- Exception handling: All application function code needs to be reviewed to execute proper validation logic and exception handling. Not all cases were covered during prototype development.
- Automated unit, integration and system tests: In the prototype, some unit tests and manual tests were executed but they are by no means comprehensive. Automated test scripts are required to achieve higher code coverage and to ensure quality and robustness of the solution as it evolves from prototype to production.
- Code repositories and pipelines: Code repositories allow teams to collaborate and CI/CD pipelines allow frequent small improvements to be deployed.
- Monitoring: The ability to properly monitor the system in production is crucial and the implemented code doesn't provide enough means to do so. Consider using both CloudWatch Logs and CloudWatch Metrics to have more visibility of all architecture components. For production, consider setting the log level to warning to reduce verbosity.
- Auditing: AWS CloudTrail can be used to implement detective controls.

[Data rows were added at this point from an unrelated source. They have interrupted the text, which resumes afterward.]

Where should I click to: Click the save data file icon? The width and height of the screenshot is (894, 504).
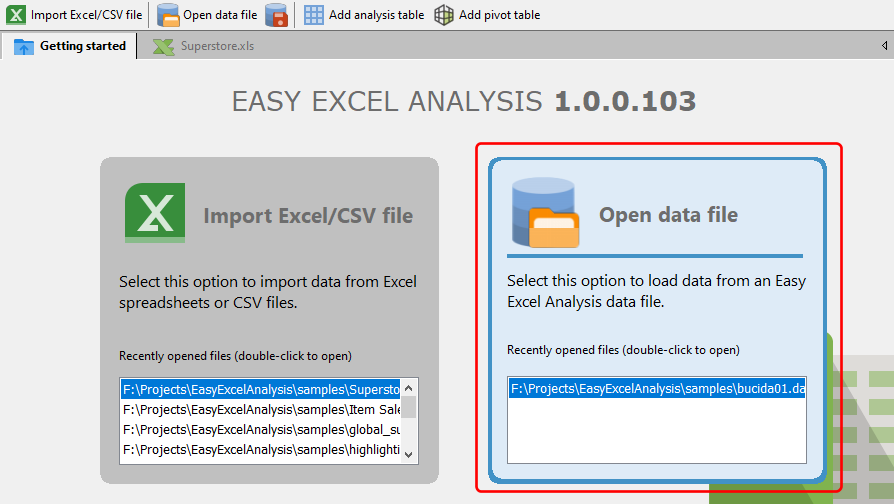coord(277,15)
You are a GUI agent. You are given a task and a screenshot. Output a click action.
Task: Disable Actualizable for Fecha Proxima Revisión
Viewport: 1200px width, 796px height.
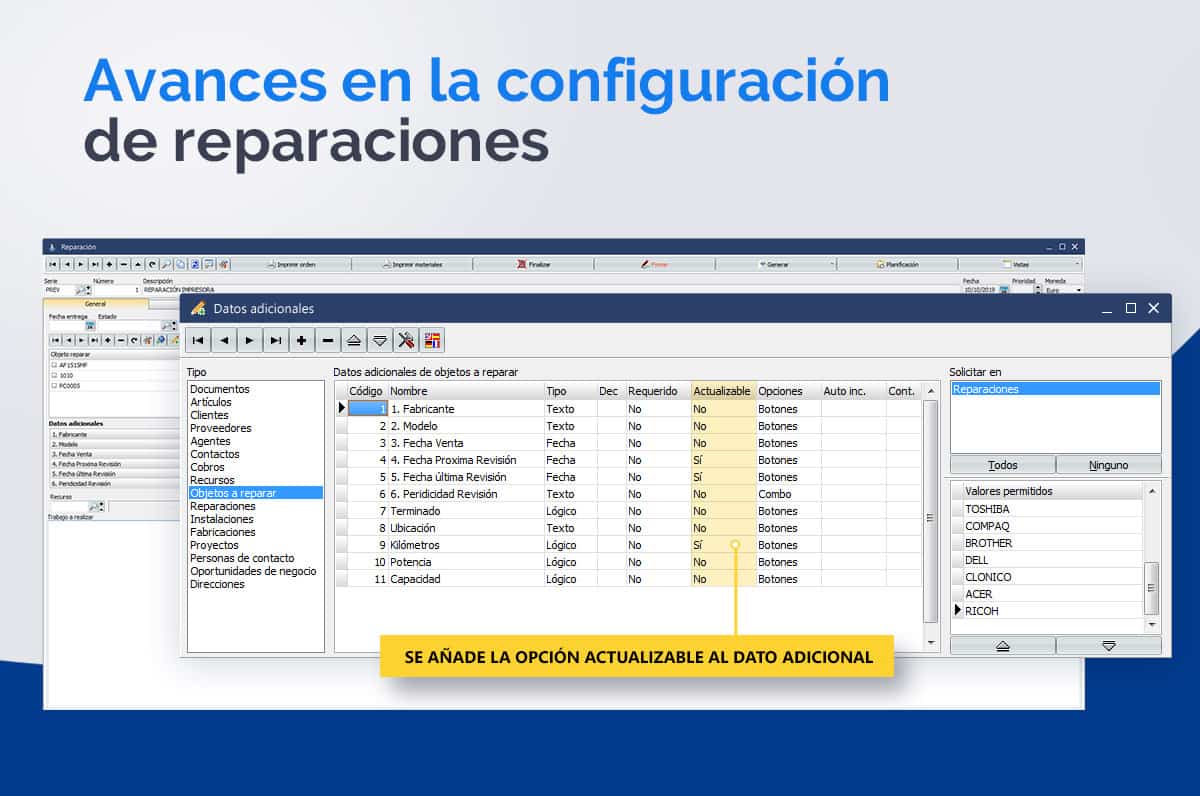pos(722,460)
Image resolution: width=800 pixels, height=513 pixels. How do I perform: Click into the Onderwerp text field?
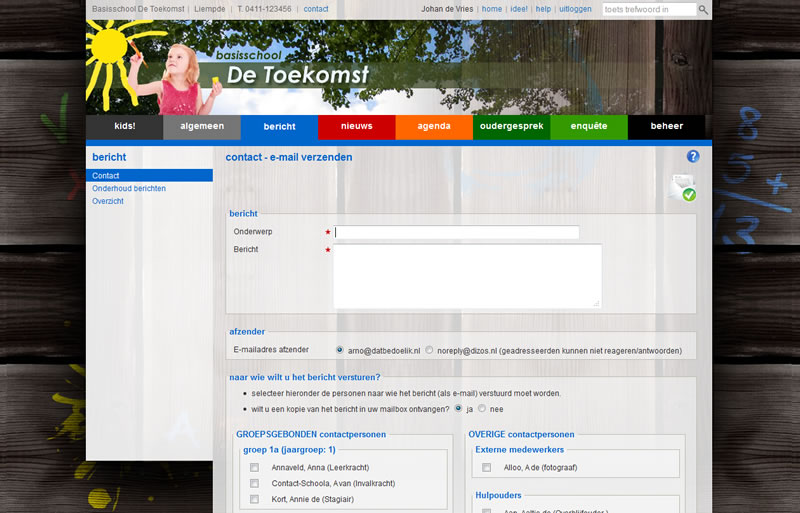click(457, 232)
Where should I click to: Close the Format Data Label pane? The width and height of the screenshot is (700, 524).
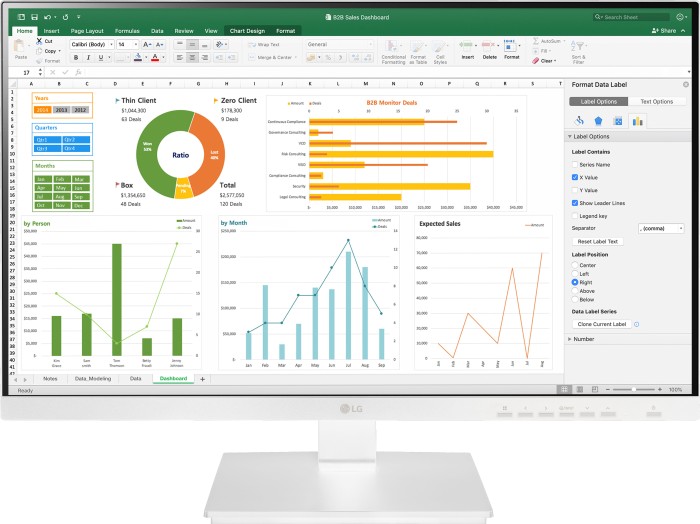pos(685,86)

CloudTrail records AWS API calls for your account and delivers log files to you for auditing.
- Tracing: To help with the operations in the production environment, we recommend a tracing solution such as AWS X-Ray
- VPC Flow Logs: VPC Flow Logs capture network flow information for a VPC, subnet, or network interface and stores it in Amazon CloudWatch Logs and can help troubleshoot network issues.
The prototype currently supports Anthropic Claude 3+ and Amazon Nova models. Extensibility for new models is built into
the system through the ModelAdapter interface. Customers can add support for additional models by implementing new
ModelAdapter classes in the
packages/code-expert/code-expert/amzn_code_expert_code_expert/pace_core_utils/BedrockBatch/ConverseToBatch
directory.
This design allows for easy adaptation to new AI models or services as they become available or as customer needs
evolve.
Bedrock batch inference jobs may remain queued for days when they could have been completed in a few hours synchronously. One strategy could be to monitor Bedrock batch inference jobs that remain in the "Scheduled" status for more than n hours, cancel them, and then run the job in synchronous mode. This would have to be monitored outside the Step Functions execution.
Bedrock has a limit on the number of batch inference jobs that can be queued per model.
Implement an SQS queue for each model. Use the shovel pattern to control the flow of jobs into the Bedrock queue.
Use a semaphore pattern within Step Functions to limit concurrent job submissions. A semaphore in Step Functions is simpler, but will increase the relatively low cost of Step Functions state transitions.